At some point in the last year I turned into a total lighting geek. I keep having to remind myself mid-conversation that not everyone finds it as interesting as me.

iPhone Rationalisations

Help me out here. I can’t afford an iPhone, but – unsurprisingly – I really really want one. So I’m rationalising my way around the expense. Here’s what I have so far:

  1. My iPod is 3.5yrs old and keeps freezing. I’ll need a new one soonish, and they’re very expensive. An iPhone would solve this issue.
  2. iPhones are only available on O2. O2 offer £7.34/month broadband to their customers. That’s £10 less than my current home broadband. Now, as my current mobile phone contract is £20/month, and an iPhone is £30/month, that means it’s paid for already. Sorted.
  3. Quidco will pay me £45 if I get my contract through them.
  4. An iPhone would be lighter than my current phone + iPod combo, and would give me more jacket space.
  5. The lighter, thinner iPhone would improve the line of my coat, thereby making me more attractive to women.

I think we can all agree #5 is the best rationalisation ever. You can’t say I’m not trying.

Gadgetlust

There is no obvious solution to my iPod and mobile phone simultaneously indicating they’re on the way out1. None.

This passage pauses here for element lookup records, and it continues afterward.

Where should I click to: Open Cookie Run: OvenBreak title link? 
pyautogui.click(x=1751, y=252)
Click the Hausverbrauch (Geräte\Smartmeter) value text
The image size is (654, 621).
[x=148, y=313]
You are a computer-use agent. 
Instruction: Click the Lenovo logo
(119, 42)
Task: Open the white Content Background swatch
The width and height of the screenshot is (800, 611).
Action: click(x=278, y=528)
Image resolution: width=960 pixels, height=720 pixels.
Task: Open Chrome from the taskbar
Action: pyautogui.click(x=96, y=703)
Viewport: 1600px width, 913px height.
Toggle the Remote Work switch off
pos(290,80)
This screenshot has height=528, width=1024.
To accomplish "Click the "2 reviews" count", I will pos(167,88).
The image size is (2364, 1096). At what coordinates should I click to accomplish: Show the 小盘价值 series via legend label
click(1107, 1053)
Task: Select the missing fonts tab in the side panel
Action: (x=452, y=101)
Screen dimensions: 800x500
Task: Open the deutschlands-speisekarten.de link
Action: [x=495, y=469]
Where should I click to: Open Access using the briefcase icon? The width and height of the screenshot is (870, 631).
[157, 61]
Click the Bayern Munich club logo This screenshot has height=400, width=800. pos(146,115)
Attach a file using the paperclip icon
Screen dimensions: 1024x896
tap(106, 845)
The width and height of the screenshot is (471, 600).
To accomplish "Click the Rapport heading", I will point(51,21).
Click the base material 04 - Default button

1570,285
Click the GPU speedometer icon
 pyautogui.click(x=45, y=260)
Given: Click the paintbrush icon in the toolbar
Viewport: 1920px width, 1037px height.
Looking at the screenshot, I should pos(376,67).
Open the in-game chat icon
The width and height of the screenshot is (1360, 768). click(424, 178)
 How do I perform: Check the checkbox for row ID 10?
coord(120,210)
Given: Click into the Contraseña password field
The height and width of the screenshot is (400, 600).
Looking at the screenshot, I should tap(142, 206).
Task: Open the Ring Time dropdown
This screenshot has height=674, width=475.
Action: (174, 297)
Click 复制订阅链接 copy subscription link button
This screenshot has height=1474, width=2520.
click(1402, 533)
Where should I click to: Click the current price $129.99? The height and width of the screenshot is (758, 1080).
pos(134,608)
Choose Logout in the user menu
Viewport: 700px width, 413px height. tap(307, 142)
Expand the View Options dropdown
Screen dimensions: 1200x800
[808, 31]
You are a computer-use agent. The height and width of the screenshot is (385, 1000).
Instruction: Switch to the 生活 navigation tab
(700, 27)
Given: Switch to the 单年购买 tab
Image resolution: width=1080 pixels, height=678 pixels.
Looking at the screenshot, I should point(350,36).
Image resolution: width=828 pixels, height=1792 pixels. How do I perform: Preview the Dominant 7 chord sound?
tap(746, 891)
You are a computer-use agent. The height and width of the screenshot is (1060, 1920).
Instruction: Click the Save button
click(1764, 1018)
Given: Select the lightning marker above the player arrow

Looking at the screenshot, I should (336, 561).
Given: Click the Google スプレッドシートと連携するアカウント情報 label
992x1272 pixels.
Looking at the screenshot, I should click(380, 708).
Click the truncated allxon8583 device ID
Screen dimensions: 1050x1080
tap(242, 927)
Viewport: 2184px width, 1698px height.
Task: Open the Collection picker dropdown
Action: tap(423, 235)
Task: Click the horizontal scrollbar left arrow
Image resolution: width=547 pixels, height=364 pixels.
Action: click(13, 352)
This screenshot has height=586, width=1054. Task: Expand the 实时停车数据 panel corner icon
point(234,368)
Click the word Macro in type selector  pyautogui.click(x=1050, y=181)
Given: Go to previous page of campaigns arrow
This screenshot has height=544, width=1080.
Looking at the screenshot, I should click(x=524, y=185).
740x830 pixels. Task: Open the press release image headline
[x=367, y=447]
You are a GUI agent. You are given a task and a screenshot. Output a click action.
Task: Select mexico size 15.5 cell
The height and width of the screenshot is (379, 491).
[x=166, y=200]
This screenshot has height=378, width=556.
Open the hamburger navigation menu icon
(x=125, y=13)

Actually, one look at the O2 tariffs suggests there really isn’t. £269 for the iPhone, then £35/month for 200mins/200texts/unlimited data? I think not. Given that my phone and iPod have together cost me £10/month all year, I can’t even consider something like that. I’ll wait for the gPhone.

  1. whacking the former on the table, as per Ed’s suggestion, has actually done the trick for now []

Apple iPhone (alternative title: geek porn)

Apple iPhone Front Right side of Apple iPhone

I’ve never been much of an Apple junkie, but I have to admit that’s really quite the thing: a combined phone, widescreen iPod and web browser, with wifi, a 2MP camera and all controlled by a touch-screen interface (many more details here). It looks like they’ve gone all-out with the GUI, judging by the demonstrations – the texting one is particularly interesting. It doesn’t come out in the UK until the 4th quarter of this year. By which time, I can’t help but realise, my 4th generation iPod will be 2.5 years old. I can just get a second mortgage or something.